Python is a dynamic-typed language with support for object-oriented and procedural programming styles, with some support for a functional style as well. The most widely-used implementation of Python is CPython, a byte code interpreter. For performance-critical code or external library integration, CPython can call out to C libraries. There are two (incompatible) versions of python: 2.x and 3.x. Python 3 was released in December of 2008, but the majority of Python code in use today is still based on 2.

Like most dynamic languages, Python provides automatic memory management. Instead of using garbage collection, the CPython imlementation uses reference counting, with garbage collection for cyclic data structures. This reduces the need to pause the entire system to reclaim memory and may have better performance for certain memory usage patterns.

Now, let us look at how Python matches up against the criteria we defined in the introduction.

Performance

Since CPython is a byte code interpreter, without any Just In-Time (JIT) compilation, it does not perform very well compared to native code on compute-intensive tasks. However, this is mitigated somewhat by its extensibility through C/C++. Core functionality such as parsing/serialization can be implemented in C and provided through Python interfaces. In fact, systems for very compute intensive numeric, scientific, and data analysis processing have been implemented successfully in Python by writing key components in C and leaving only the interactive/glue layer in Python. Examples include NumPy, SciPy, and Pandas.

There is also PyPy, another Python implementation, which does Just In-Time compilation. However, it is not completely compatible with Python C extensions, undergoing rapid changes, and is not yet widely adopted.

Expressiveness

Python is an expressive language. By supporting multiple programming styles, the most effective style can be chosen for a given task. For example, one might use modules and class hierarchies for the overall organization of the system, but functions for callbacks and utility code. Syntactic constructs such as list comprehensions and with clauses support concise code that is less error prone.

Dynamic typing saves the need for type annotations. More significantly, since objects are structurally typed, one does not have to create separate interface and implementation type hierarchies. The standard library takes advantage of this: many types of common access patterns are standardized via convention and special methods which have names starting and ending with two underbar ( "_" ) characters (e.g. __getattr__). This allows for a very generic style of programming where many independent classes can be used in the same context, without special language support or complex interface hierarchies. For example, a for loop can iterate over a list, a set, a map, a string, or a stream.

The language provides support for serveral forms of meta-programming: internal methods implementing attribute access can be overridden, decorators allow for the dynamic wrapping of class definitions, and meta-objects can override key parts of the Python's class machinery. Classes in Python are first class - they can be created dynamically and passed as a value to and from function/method calls.

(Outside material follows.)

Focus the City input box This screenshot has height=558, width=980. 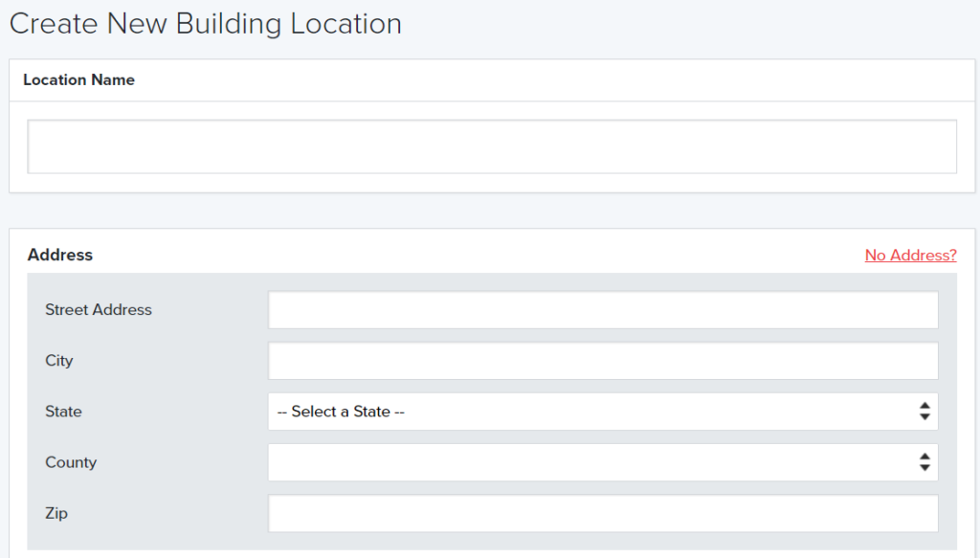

Error handling and correctness

Python provides exception handling and a well-defined exception hierarchy. The standard library uses exceptions consistently and the with clause supports clean resource mangement in presence of exceptions.

The dynamic nature of Python makes it hard to catch certain forms of errors that are found by the compiler in a statically-typed language. I have found error handling code to be the most likely to have problems, as it is not normally executed. There are code analysis tools like PyFlakes and the Python checker embedded in the Eclipse Python module, which help somewhat.

Ecosystem

Python has a good standard library and an extensive ecosystem of third-party modules. The standard library includes a rich set of data structures and clean system interfaces. There is a centralized repository of third-party modules, the Python Package Index (PyPi), which makes it easy to find and install libraries. As a dynamic language, source code is easily available for everything, and licenses tend to be BSD or MIT.

Deployment

For a long time, Python 2 had a complex and fractured deployment story. Eventually, the Python community converged on a defacto standard package manager, pip. This, along with the Python Package Index make it easy to reliably deploy third-party packages.

Unfortunately, Python programs are not assembled into self-contained, redistribable systems. This means that the deployment process must be repeated on every host on which a component is to be run.

Concurrency

Although Python supports multi-threaded programming, only one thread can be executing in the bytecode interpreter at a time. This is due to the lack of thread safety in the interpreter's internal data structures and garbage collection algorithm. For I/O-bound programs, this is not such a problem. However, it reduces the value of threading for more compute-intensive applications.

For applications that are loosely-coupled and can scale well with muti-process concurrency, there is a multiprocessing package in the standard library that does a lot of the coordination work for such applications.

The Python File Walker

Let us now look at the Python implementation of our file tree walker. The full source code is on Github here. We will focus on the primary walk function. Here's the code:

def walk(root, callbacks):
    try:
        root_stats = os.lstat(root)
    except Exception, e:
        callbacks.error(root, e)
        return (0, 0, 1)
    callbacks.directory_attributes(root, root_stats)
    dirs = 1; files = 0; errors = 0
    work_q = deque([root,])
    while len(work_q)>0:
        d = work_q.popleft()
        for (p, s) in get_files_and_stats_for_dir(d):
            if isinstance(s, Exception):
                callbacks.error(p, s)
                errors += 1
            elif S_ISDIR(s.st_mode) and not S_ISLNK(s.st_mode):
                callbacks.directory_attributes(p, s)
                dirs += 1
                work_q.append(p)
            else:
                callbacks.file_attributes(p, s)
                files += 1
    return (dirs, files, errors)

This function takes as parameters a root path and an object which has our callback methods (file_attributes, directory_attributes, and error). Lines 2 through 7 are handling the special case of the root directory: we obtain its file attributes and pass them to the directory callback. Next, we initialize our counts and the working queue. The working queue is just a queue of directory paths to be processed. Lines 10 through 22 are the main loop. As long as the queue has directories in it, we pick one and then get all the entries in that directory along with their file attributes. For each file, we call the file callback. For each directory, we call the directory callback and then add it to the work queue.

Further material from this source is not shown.